Every Family Has A Story

By Julia Samuel

Published by Penguin


The psychotherapist Julia Samuel, née Guinness, comes from a family of “great privilege and multiple traumas”, she confesses in the introduction to her latest book, Every Family Has a Story. “There were so many secrets and so much left unsaid,” she writes of the Anglo-Irish banking dynasty.

Having whet our appetite for revelations of one of Britain’s most illustrious families, Samuel then offers up eight others for psychoanalysis, none quite as high-profile as hers. (She is Prince George’s godparent.) But with 30 years’ experience and as the author of two bestselling self-help books — Grief Works and This Too Shall Pass — she is perfectly positioned to poke around their antecedents. Samuel’s book sets out to discover why some families thrive in the face of adversity, while others fragment. What predicts family breakdown? And why do our families “drive us mad”?

With identities disguised, the case histories range from the aristos who grew up in a castle where the family motto was “let’s change the subject”, to the gay couple who adopted a daughter, and the butcher’s son who stormed out on Christmas Day after a row over presents. A family tree at the beginning of each chapter helps us to navigate complex relationships, while Samuel keeps the therapy groups to a more manageable size.

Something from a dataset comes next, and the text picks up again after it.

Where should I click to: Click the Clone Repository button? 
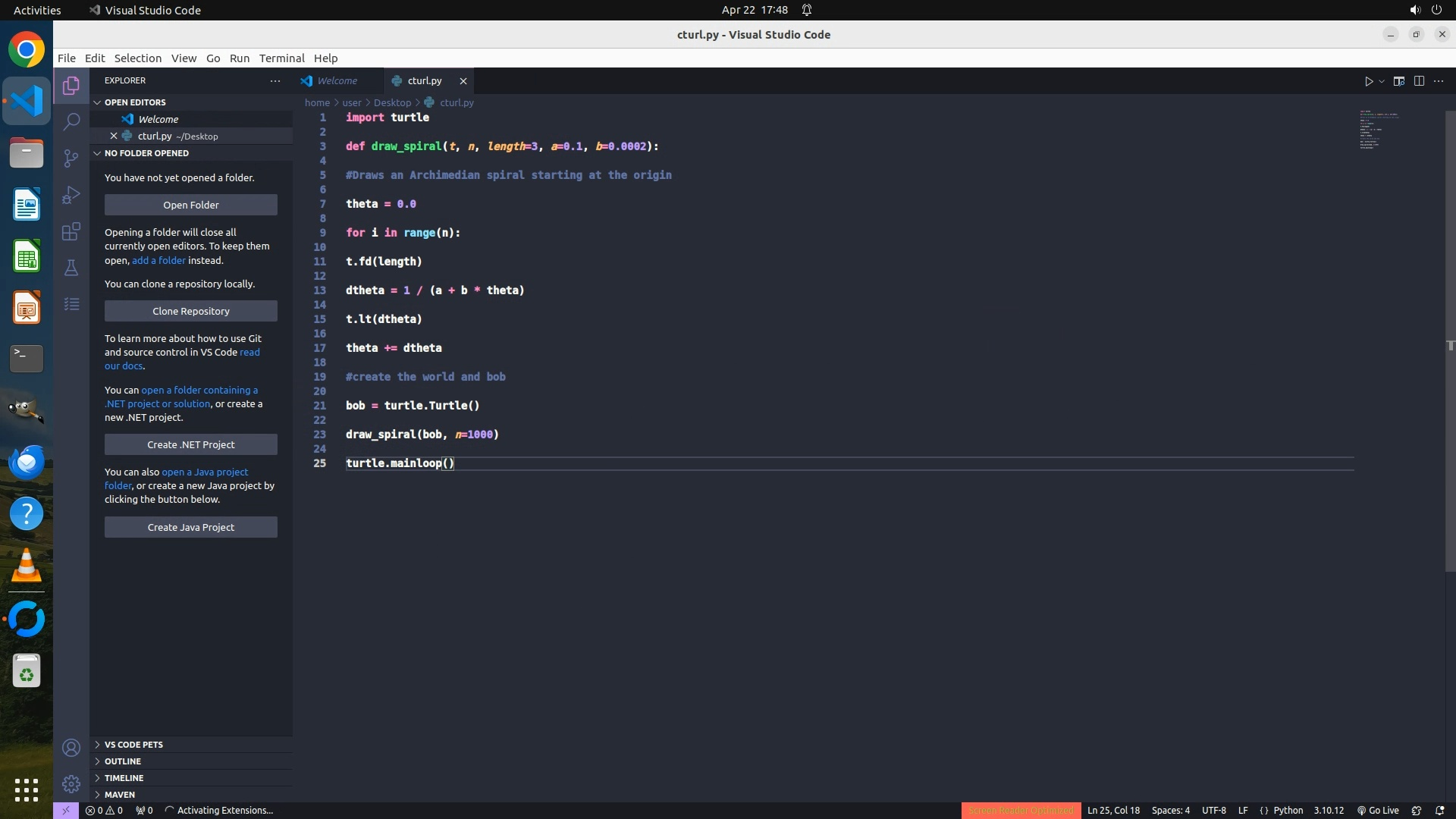pos(191,311)
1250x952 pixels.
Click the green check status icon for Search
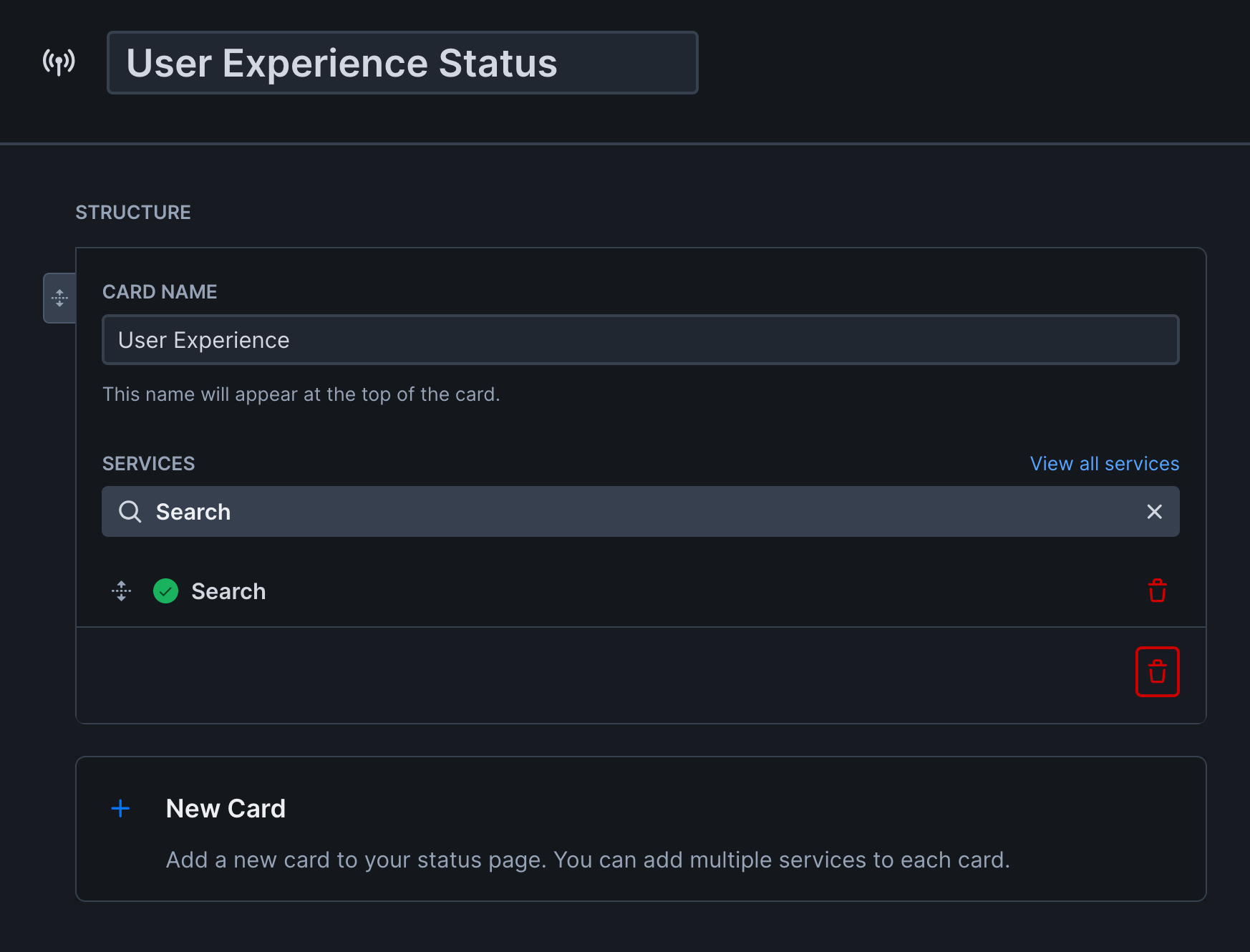point(165,591)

Her findings are full of nuggets of wisdom: Talk more and text less; Perfect families don’t exist; Family is the single most important influence on a child’s life; Young people are not fully adult until their late twenties. And how do you spot a dysfunctional family? “The people in it are secondary and everything else matters more.”

Her latest work embraces the trend for fly-on-the-wall analysis, such as the hit documentary series Couples Therapy in which weeping lovers vent their fury on the couch. Samuel’s scenarios are equally captivating. When Camilla from the castle reveals that her brother Ivo’s real father is called Robert, his elderly mother merely pats Ivo’s thigh and says: “Oh bugger. He is.” And then walks out. Or there’s the time Pam, 76, on hearing that her son’s cancer is terminal, tells his new partner: “Archie has always been a difficult child.”

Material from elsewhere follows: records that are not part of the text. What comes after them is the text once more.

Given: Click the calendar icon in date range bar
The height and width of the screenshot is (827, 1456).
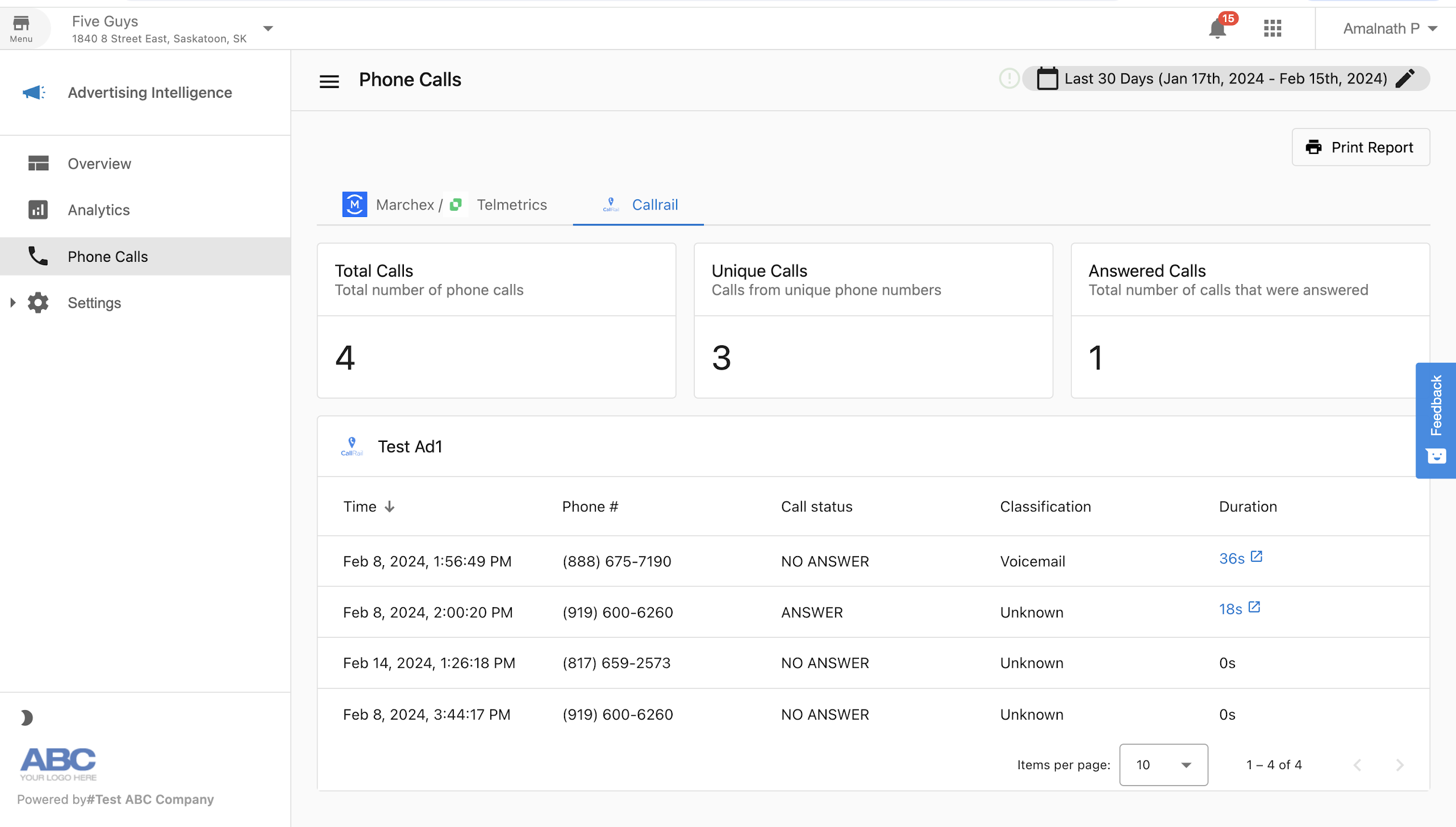Looking at the screenshot, I should (1048, 78).
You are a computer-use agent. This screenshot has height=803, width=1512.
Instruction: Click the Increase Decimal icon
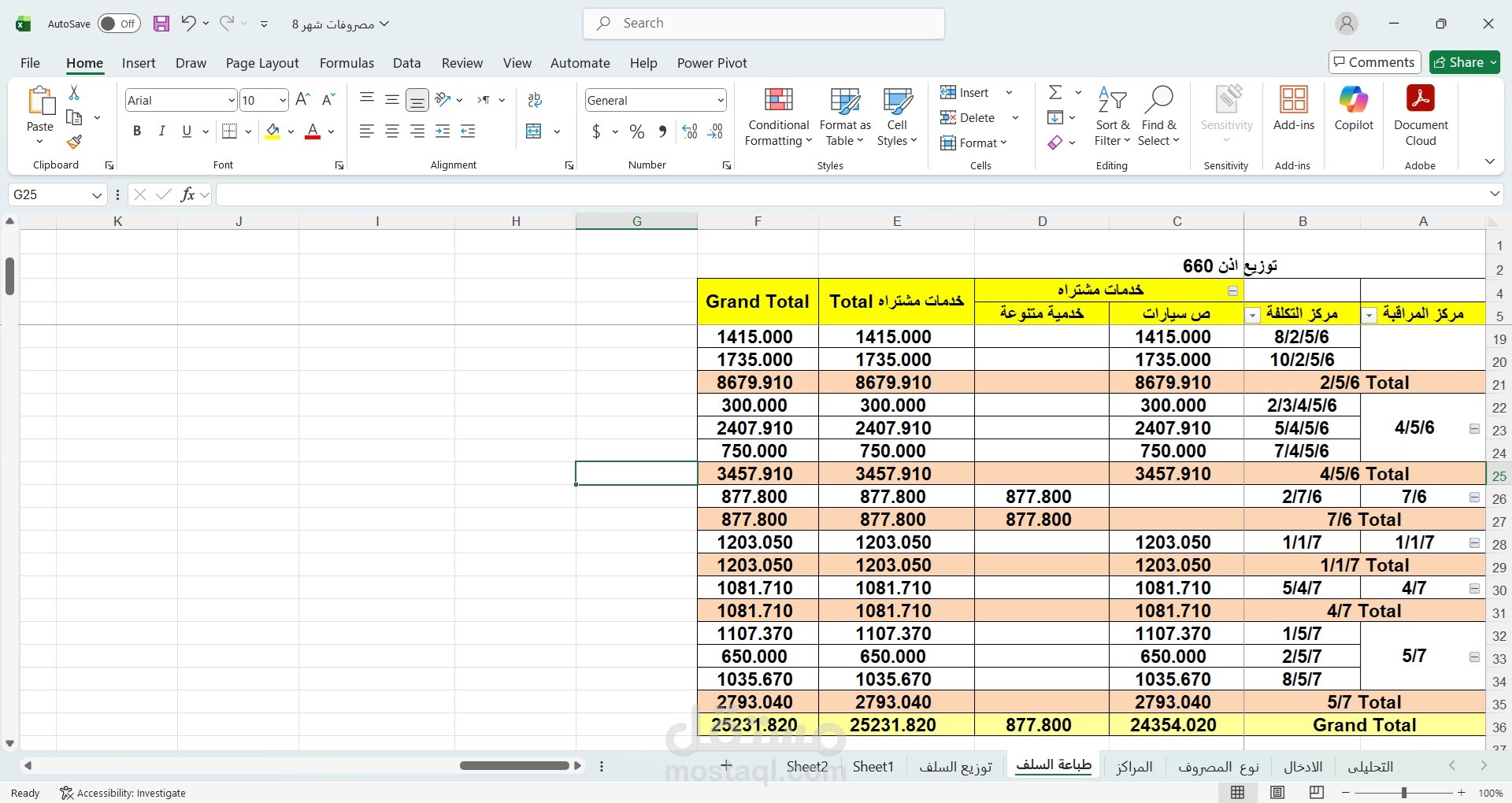pos(689,131)
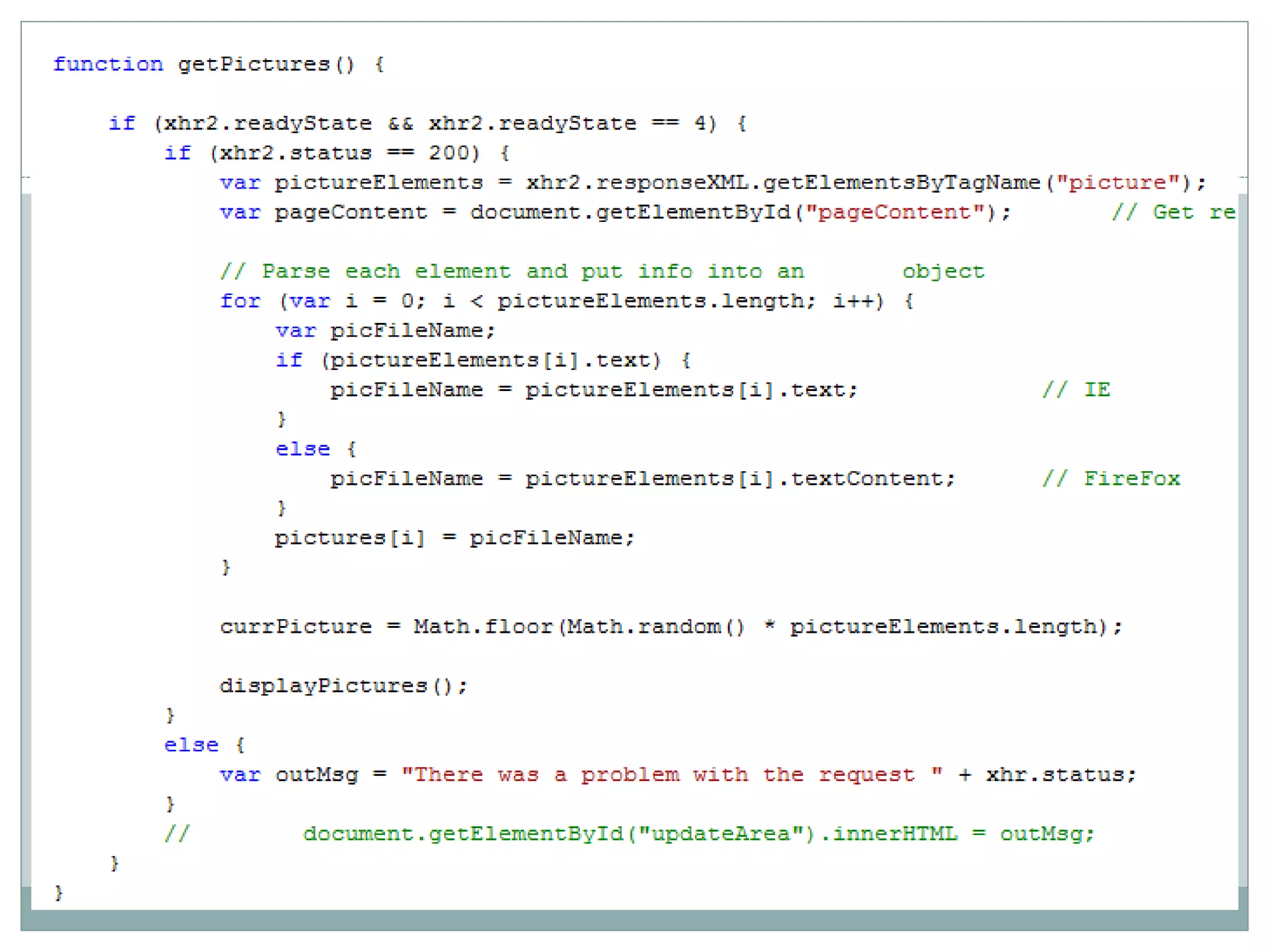Click the outMsg variable declaration
The image size is (1270, 952).
(316, 775)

Samuel is not immune to the behaviour she witnesses. She laughs, she cries, she even admonishes — “You are utterly useless with technology!” she says, when the Browne family fail to master Zoom.

At the end of their therapy sessions not every family finds redemption, but all find comfort. In the conclusion Samuel writes that “we all struggle with different versions of similar issues”, and that learning about other people’s families has helped her to process her “relationship with my own”. Perhaps next she’ll write about them.